| Фрагмент документа |
+ + + + + + +

ДВОЙНАЯ КОДИРОВКА, ДВОЙНАЯ АДРЕСАЦИЯ В ЛИТЕРАТУРЕ

   Применительно к словесности понятие кода ввели постструктуралисты, понимая под ним, – как писал Ролан Барт, – «ассоциативные поля, сверхтекстовую организацию значений, которые навязывают представление об определенной структуре; код, как мы его понимаем, принадлежит главным образом к сфере культуры; коды – это определенные типы уже виденного, уже читанного, уже деланного; код есть конкретная форма этого “уже”, конституирующего всякое письмо».

+ + + + + + +

| Записи набора данных |
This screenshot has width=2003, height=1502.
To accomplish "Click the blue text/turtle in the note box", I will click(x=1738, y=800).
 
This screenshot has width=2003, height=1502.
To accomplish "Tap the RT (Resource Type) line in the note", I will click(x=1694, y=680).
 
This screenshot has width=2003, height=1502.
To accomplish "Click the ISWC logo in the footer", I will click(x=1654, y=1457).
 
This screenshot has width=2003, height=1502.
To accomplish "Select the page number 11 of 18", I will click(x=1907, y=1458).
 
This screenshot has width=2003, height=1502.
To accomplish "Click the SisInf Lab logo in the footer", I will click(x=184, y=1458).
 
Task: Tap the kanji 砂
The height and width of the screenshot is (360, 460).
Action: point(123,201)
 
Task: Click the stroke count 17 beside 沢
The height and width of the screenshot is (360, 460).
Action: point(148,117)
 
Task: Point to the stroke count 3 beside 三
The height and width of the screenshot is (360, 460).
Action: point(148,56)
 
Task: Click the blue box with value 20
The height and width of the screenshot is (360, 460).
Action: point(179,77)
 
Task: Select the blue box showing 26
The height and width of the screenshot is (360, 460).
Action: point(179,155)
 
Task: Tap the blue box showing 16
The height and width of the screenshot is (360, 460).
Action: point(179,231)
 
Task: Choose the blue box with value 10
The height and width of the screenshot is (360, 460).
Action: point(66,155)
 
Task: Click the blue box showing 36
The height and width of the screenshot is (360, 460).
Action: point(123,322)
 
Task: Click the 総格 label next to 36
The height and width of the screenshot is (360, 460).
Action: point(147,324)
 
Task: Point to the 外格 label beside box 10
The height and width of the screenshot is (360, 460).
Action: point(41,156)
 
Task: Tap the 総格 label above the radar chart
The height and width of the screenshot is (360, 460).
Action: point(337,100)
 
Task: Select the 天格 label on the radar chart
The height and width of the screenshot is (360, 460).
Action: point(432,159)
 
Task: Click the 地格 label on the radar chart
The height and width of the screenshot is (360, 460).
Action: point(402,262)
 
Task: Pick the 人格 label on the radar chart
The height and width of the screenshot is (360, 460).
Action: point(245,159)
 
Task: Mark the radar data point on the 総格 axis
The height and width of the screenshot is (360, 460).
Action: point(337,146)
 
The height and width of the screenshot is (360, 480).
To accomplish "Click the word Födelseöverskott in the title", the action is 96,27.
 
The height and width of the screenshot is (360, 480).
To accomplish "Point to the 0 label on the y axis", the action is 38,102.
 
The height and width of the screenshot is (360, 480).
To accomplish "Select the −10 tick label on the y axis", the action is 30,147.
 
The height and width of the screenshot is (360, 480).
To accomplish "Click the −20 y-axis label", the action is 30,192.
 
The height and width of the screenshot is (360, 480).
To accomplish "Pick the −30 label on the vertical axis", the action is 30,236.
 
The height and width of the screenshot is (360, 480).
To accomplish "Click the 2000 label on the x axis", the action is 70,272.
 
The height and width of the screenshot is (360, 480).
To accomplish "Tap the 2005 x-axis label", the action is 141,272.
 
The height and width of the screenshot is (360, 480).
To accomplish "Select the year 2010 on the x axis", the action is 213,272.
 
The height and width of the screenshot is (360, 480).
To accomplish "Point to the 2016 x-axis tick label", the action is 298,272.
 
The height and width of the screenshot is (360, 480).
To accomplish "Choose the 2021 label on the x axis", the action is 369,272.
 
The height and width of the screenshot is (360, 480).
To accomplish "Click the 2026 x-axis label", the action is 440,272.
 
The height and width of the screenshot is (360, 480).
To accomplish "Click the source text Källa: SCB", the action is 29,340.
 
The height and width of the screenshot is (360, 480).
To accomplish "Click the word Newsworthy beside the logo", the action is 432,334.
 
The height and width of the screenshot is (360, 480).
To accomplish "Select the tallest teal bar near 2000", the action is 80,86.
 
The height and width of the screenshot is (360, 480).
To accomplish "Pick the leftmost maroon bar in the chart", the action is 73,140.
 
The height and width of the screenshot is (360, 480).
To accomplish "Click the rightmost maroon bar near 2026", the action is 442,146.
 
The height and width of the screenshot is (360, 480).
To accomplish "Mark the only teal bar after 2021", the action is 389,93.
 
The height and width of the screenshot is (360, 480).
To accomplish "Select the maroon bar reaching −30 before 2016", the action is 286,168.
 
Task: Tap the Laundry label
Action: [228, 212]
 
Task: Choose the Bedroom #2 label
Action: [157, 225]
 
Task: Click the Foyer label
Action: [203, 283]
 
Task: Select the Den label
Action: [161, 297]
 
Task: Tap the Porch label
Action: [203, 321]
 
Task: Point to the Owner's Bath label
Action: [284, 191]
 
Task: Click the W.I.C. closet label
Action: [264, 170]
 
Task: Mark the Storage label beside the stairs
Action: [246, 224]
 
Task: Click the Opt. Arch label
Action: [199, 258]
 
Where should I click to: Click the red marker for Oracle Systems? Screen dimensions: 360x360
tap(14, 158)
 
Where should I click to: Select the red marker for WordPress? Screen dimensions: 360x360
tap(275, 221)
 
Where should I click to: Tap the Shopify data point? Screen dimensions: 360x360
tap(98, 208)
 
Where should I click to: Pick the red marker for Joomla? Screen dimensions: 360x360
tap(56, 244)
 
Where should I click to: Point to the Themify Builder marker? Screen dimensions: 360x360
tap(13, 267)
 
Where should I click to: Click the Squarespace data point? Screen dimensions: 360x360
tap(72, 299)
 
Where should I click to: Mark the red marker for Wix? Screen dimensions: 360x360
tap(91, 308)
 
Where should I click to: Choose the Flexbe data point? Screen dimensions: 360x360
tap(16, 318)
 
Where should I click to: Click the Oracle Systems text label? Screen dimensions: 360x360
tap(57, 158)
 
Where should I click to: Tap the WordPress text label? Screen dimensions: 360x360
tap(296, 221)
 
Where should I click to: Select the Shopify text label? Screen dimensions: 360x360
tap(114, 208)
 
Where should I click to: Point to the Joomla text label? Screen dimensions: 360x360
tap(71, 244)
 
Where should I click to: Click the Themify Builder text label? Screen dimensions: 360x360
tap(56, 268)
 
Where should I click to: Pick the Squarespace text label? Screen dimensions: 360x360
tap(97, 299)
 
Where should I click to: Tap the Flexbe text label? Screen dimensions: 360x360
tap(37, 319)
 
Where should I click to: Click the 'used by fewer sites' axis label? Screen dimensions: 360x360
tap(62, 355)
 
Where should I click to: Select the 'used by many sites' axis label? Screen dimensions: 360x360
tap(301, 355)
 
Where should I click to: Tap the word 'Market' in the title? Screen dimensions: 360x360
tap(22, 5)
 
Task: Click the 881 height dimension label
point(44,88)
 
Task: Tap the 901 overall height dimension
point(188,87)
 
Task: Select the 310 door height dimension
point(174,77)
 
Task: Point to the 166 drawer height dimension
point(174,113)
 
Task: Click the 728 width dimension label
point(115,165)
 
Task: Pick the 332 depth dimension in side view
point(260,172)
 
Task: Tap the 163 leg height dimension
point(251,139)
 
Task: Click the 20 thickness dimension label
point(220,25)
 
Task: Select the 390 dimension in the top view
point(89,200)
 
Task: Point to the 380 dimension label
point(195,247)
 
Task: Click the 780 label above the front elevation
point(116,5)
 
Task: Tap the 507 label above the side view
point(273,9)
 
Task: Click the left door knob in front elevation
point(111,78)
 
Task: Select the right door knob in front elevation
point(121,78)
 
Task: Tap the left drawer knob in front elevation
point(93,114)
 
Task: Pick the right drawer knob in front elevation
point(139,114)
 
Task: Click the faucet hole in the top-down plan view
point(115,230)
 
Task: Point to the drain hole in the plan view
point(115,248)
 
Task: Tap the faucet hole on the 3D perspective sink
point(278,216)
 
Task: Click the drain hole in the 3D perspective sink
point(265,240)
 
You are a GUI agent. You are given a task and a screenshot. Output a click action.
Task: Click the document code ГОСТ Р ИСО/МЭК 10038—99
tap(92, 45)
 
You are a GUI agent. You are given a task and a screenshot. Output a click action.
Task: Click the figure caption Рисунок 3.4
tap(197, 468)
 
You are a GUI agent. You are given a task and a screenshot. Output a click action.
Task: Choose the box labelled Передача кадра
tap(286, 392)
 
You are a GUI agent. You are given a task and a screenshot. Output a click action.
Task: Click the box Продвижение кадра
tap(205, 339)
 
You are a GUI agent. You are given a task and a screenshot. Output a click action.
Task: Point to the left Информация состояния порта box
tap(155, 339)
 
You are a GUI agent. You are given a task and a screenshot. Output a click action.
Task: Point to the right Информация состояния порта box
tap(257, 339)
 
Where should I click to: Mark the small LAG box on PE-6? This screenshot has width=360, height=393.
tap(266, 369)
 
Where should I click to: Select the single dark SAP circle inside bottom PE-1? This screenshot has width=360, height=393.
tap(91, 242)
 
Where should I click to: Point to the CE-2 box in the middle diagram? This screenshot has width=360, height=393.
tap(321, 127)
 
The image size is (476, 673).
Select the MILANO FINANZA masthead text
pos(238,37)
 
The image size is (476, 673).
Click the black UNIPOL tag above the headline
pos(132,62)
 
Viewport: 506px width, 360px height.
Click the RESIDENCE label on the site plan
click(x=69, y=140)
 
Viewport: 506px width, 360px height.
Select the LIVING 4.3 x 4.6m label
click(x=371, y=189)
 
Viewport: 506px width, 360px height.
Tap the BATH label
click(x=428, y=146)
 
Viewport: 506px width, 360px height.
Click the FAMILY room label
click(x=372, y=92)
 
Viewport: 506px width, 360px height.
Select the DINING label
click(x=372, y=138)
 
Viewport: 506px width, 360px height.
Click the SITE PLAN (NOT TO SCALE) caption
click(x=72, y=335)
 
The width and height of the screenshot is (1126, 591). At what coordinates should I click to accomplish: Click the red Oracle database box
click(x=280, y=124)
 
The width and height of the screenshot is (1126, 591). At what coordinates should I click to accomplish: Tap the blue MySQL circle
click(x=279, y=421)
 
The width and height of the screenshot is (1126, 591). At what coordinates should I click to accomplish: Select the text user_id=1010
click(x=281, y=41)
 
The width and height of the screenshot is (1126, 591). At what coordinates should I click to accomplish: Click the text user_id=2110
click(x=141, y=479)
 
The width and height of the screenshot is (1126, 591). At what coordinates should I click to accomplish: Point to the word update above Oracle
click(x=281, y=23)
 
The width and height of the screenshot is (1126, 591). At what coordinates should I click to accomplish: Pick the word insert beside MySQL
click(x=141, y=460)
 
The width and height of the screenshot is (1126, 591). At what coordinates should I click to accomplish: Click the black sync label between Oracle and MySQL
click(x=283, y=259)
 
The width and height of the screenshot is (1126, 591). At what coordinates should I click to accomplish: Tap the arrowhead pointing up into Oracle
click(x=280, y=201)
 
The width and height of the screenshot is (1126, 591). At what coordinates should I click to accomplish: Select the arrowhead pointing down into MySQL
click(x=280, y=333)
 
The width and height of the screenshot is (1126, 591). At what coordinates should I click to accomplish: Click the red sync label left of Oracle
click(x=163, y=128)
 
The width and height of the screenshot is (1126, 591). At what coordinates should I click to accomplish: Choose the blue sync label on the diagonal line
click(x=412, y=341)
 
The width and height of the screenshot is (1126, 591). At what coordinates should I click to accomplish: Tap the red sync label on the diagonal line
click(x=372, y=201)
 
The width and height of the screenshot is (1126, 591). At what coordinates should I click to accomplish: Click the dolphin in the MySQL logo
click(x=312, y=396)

+ + + + + + +

| Набор заданий |
1. Кто, согласно фрагменту о двойной кодировке в литературе, ввел понятие кода применительно к словесности?
2. Продолжите фрагмент о двойной кодировке в литературе, начав сразу после последнего приведенного в нем предложения.

| Ответы к заданиям |
1. Постструктуралисты.

2.
   Звучит достаточно заковыристо, особенно если учесть, что Р. Барт в любом художественном произведении выделял пять кодов (культурный, герменевтический, символический, семический и проайретический, или нарративный), а каждый из других теоретиков постструктурализма еще и усложнял картину, не столько уточняя Р. Барта, сколько предлагая собственную концепцию (и собственную терминологию). Поэтому особо «продвинутых» читателей, равно как и охотников расшифровывать нарочито затемненный, птичий язык постструктуралистов, отошлем к соответствующим первоисточникам или к энциклопедии «Западное литературоведение ХХ века» (М., 2004), где вся эта премудрость систематизирована. А от себя скажем, что заслуга постструктуралистов только в том, может быть, и состоит, что они перевели в понятийную плоскость то, о чем и раньше, разумеется, догадывались как литературоведы, так и квалифицированные читатели.